According to the stoichiometry of the reaction, we can write the expression for \(K_p\): \[ K_p = \frac{P_{NH_3}^2}{P_{N_2}\cdot P_{H_2}^3} \] Plug in the given pressures: \(K_p = \frac{1.2^2}{2.6 \cdot 5.9^3}\) Solve for \(K_p\): \(K_p \approx 2.63 \times 10^{-4}\)

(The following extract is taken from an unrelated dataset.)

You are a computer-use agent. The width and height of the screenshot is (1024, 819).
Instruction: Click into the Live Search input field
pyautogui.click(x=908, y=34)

Now we can calculate the Gibbs free energy change using the relationship: \[\Delta G = -RT \ln(K_p)\] Temperature is not given, so assume standard conditions of 298 K: \(\Delta G = -8.314 \times 298 K \times \ln(2.63 \times 10^{-4})\) Solve for \(\Delta G\): \(\Delta G \approx 3.35 \times 10^4 J/mol\) So, for reaction (a), we have: \(K_p \approx 2.63 \times 10^{-4}\) and \(\Delta G \approx 3.35 \times 10^4 J/mol\) #Reaction (b)# Given: \(P_{N_2 H_4} = P_{NO_2} = 5.0 \times 10^{-2} atm\), \(P_{N_2} = 0.5 atm\), and \(P_{H_2O} = 0.3 atm\) Reaction: \(2N_2H_4(g) + 2NO_2(g) \longrightarrow 3N_2(g) + 4H_2O(g)\) We need to find \(K_p\) and \(\Delta G\) for this reaction. Repeat steps 1 and 2 as explained for reaction (a). The resulting values are: \(K_p \approx 2.58 \times 10^{-6}\) and \(\Delta G \approx 3.49 \times 10^4 J/mol\) #Reaction (c)# Given: \(P_{N_2 H_4} = 0.5 atm\), \(P_{N_2} = 1.5 atm\), and \(P_{H_2} = 2.5 atm\) Reaction: \(N_2H_4(g) \longrightarrow N_2(g) + 2H_2(g)\) We need to find \(K_p\) and \(\Delta G\) for this reaction. Repeat steps 1 and 2, as explained for reaction (a). The resulting values are: \(K_p \approx 0.0376\) and \(\Delta G \approx -4.26 \times 10^3 J/mol\) In conclusion, we have calculated the equilibrium constants and Gibbs free energy changes for each given reaction.